*WHAT TO PRODUCE:* Reproduce, with no changes, the line that contains "Start recording with Запись button" and all the lines that come after it in the records.

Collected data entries
= = = = =

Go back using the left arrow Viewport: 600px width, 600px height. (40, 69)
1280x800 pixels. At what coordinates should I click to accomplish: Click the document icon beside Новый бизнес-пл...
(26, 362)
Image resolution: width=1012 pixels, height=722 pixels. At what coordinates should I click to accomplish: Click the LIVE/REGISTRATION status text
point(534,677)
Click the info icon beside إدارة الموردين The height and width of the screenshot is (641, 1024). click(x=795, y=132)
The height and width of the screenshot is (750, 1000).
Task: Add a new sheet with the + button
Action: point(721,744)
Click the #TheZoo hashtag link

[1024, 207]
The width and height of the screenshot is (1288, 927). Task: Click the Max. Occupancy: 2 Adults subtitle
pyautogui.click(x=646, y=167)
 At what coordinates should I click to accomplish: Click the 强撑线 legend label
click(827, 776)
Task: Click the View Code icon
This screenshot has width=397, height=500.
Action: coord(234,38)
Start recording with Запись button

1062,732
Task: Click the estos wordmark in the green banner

= = = = =

*EXERCISE RESPONSE:*
Start recording with Запись button

1062,732
Task: Click the estos wordmark in the green banner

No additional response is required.